**Data:**
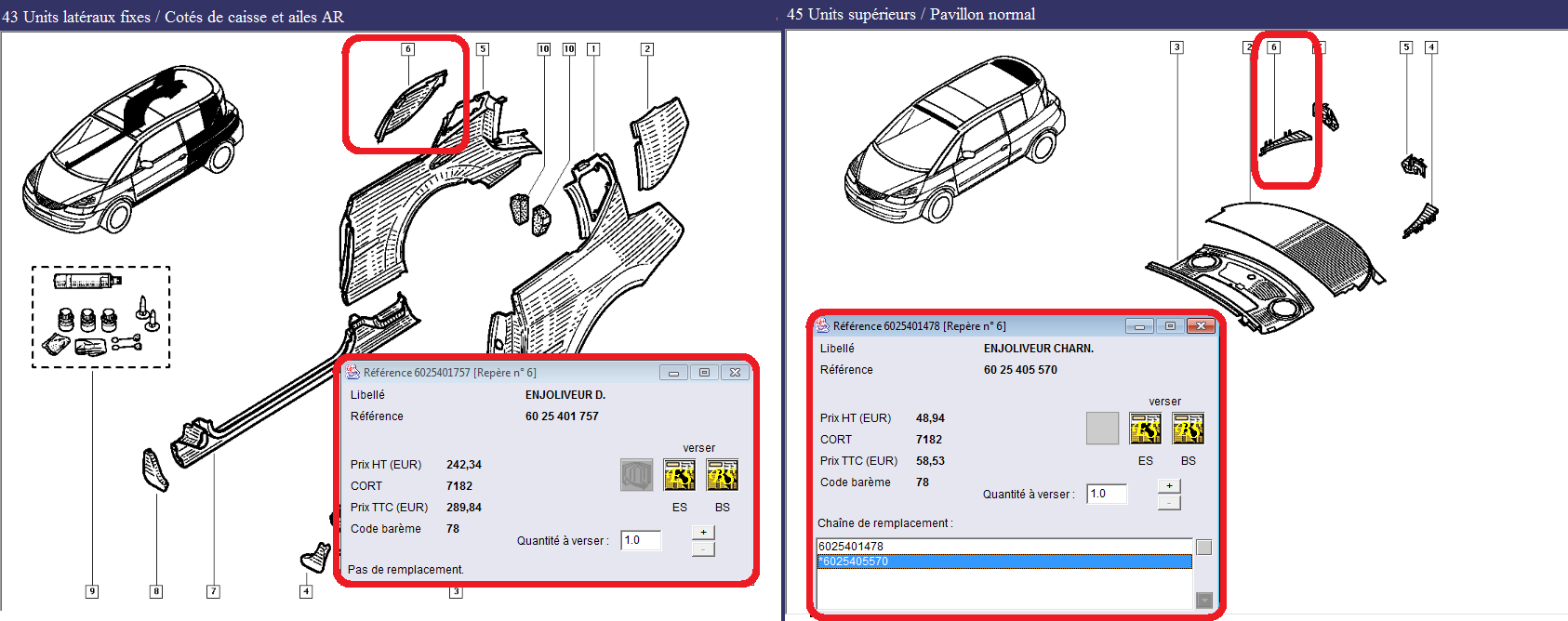This screenshot has height=621, width=1568.
Task: Click callout number 1 in side panel diagram
Action: tap(593, 49)
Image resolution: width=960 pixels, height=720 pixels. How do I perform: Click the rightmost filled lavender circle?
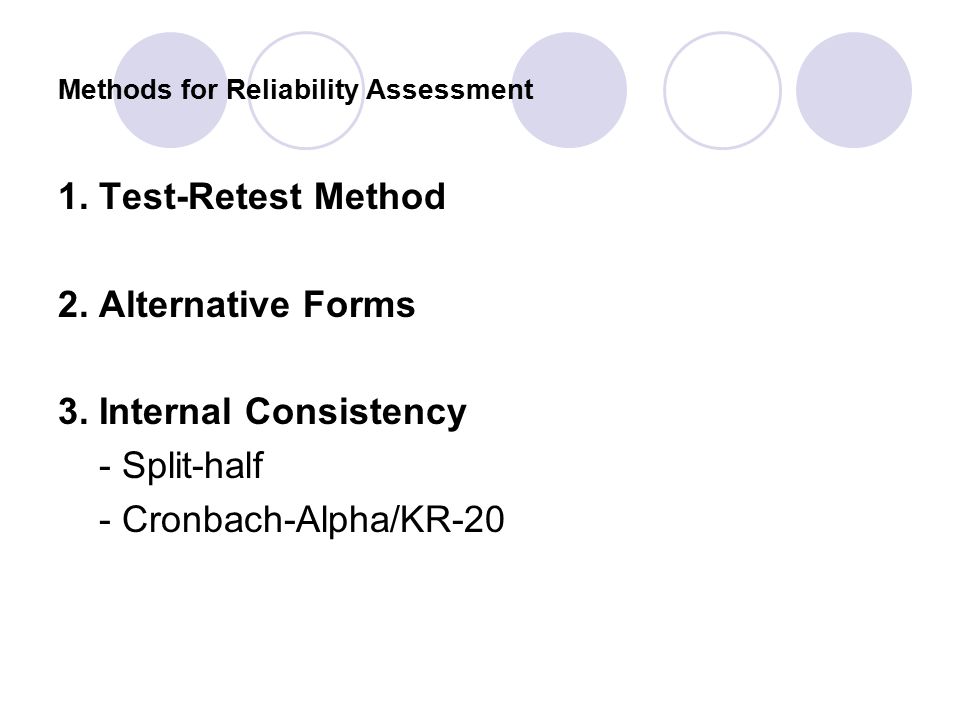click(853, 90)
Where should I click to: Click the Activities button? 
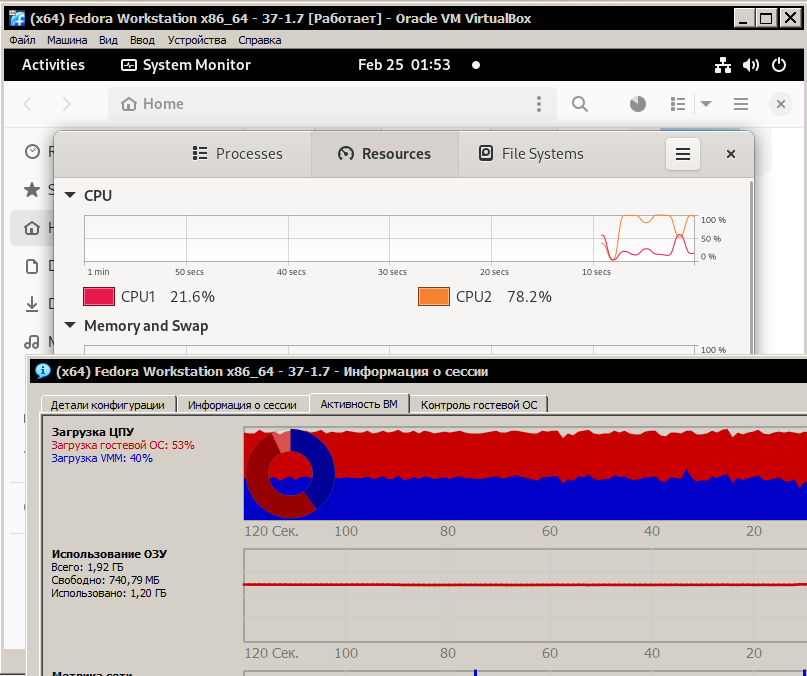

**Task requirements:** Nothing but the lines from the one with "Image resolution: width=960" through the end of the entries above, both included, should be set down, exactly and without pictures.

**Output for this task:**
Image resolution: width=960 pixels, height=720 pixels. How do I perform: Click the rightmost filled lavender circle?
click(853, 90)
Where should I click to: Click the Activities button? 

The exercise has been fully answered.